■ Input records:
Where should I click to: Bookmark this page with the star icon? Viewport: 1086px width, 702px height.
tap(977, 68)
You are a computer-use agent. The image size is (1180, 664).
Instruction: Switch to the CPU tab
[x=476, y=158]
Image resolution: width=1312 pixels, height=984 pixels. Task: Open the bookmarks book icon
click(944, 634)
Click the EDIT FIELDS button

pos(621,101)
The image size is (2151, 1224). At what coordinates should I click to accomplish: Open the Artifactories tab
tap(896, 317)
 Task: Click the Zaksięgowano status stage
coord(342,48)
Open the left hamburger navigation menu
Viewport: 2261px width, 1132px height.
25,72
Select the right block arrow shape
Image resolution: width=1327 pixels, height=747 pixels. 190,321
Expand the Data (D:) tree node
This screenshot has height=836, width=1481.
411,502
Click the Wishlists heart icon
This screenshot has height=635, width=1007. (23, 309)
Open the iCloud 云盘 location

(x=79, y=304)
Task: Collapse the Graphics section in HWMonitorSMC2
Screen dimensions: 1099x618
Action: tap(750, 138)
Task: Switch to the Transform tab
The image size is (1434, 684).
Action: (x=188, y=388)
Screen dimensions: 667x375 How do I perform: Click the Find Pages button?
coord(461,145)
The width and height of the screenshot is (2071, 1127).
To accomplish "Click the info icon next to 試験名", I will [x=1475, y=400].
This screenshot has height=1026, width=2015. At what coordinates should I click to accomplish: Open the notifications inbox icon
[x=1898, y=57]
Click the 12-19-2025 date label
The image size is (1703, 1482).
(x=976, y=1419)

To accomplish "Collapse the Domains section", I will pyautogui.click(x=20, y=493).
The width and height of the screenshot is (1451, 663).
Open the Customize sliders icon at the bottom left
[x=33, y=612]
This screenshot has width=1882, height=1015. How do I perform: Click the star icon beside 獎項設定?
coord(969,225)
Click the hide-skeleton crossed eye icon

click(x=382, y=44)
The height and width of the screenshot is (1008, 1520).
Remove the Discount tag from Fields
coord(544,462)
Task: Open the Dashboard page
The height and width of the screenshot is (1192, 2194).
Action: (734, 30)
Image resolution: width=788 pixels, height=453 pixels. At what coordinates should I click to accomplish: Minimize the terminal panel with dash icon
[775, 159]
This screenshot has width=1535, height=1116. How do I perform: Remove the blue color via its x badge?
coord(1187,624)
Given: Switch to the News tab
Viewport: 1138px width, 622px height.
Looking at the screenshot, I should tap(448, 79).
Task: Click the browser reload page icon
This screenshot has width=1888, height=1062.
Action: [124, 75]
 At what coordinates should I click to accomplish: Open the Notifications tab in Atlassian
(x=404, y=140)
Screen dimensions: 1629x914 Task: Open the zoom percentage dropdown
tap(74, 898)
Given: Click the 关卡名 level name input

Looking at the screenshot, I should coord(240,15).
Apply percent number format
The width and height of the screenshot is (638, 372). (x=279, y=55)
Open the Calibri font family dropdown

■ Aim of the exercise:
Please output every line shown above exactly.

■ Written solution:
Where should I click to: Bookmark this page with the star icon? Viewport: 1086px width, 702px height.
tap(977, 68)
You are a computer-use agent. The image size is (1180, 664).
Instruction: Switch to the CPU tab
[x=476, y=158]
Image resolution: width=1312 pixels, height=984 pixels. Task: Open the bookmarks book icon
click(944, 634)
Click the EDIT FIELDS button

pos(621,101)
The image size is (2151, 1224). At what coordinates should I click to accomplish: Open the Artifactories tab
tap(896, 317)
 Task: Click the Zaksięgowano status stage
coord(342,48)
Open the left hamburger navigation menu
Viewport: 2261px width, 1132px height.
25,72
Select the right block arrow shape
Image resolution: width=1327 pixels, height=747 pixels. 190,321
Expand the Data (D:) tree node
This screenshot has height=836, width=1481.
411,502
Click the Wishlists heart icon
This screenshot has height=635, width=1007. (23, 309)
Open the iCloud 云盘 location

(x=79, y=304)
Task: Collapse the Graphics section in HWMonitorSMC2
Screen dimensions: 1099x618
Action: tap(750, 138)
Task: Switch to the Transform tab
The image size is (1434, 684).
Action: (x=188, y=388)
Screen dimensions: 667x375 How do I perform: Click the Find Pages button?
coord(461,145)
The width and height of the screenshot is (2071, 1127).
To accomplish "Click the info icon next to 試験名", I will [x=1475, y=400].
This screenshot has height=1026, width=2015. At what coordinates should I click to accomplish: Open the notifications inbox icon
[x=1898, y=57]
Click the 12-19-2025 date label
The image size is (1703, 1482).
(x=976, y=1419)

To accomplish "Collapse the Domains section", I will pyautogui.click(x=20, y=493).
The width and height of the screenshot is (1451, 663).
Open the Customize sliders icon at the bottom left
[x=33, y=612]
This screenshot has width=1882, height=1015. How do I perform: Click the star icon beside 獎項設定?
coord(969,225)
Click the hide-skeleton crossed eye icon

click(x=382, y=44)
The height and width of the screenshot is (1008, 1520).
Remove the Discount tag from Fields
coord(544,462)
Task: Open the Dashboard page
The height and width of the screenshot is (1192, 2194).
Action: (734, 30)
Image resolution: width=788 pixels, height=453 pixels. At what coordinates should I click to accomplish: Minimize the terminal panel with dash icon
[775, 159]
This screenshot has width=1535, height=1116. How do I perform: Remove the blue color via its x badge?
coord(1187,624)
Given: Switch to the News tab
Viewport: 1138px width, 622px height.
Looking at the screenshot, I should tap(448, 79).
Task: Click the browser reload page icon
This screenshot has width=1888, height=1062.
Action: [124, 75]
 At what coordinates should I click to accomplish: Open the Notifications tab in Atlassian
(x=404, y=140)
Screen dimensions: 1629x914 Task: Open the zoom percentage dropdown
tap(74, 898)
Given: Click the 关卡名 level name input

Looking at the screenshot, I should coord(240,15).
Apply percent number format
The width and height of the screenshot is (638, 372). (x=279, y=55)
Open the Calibri font family dropdown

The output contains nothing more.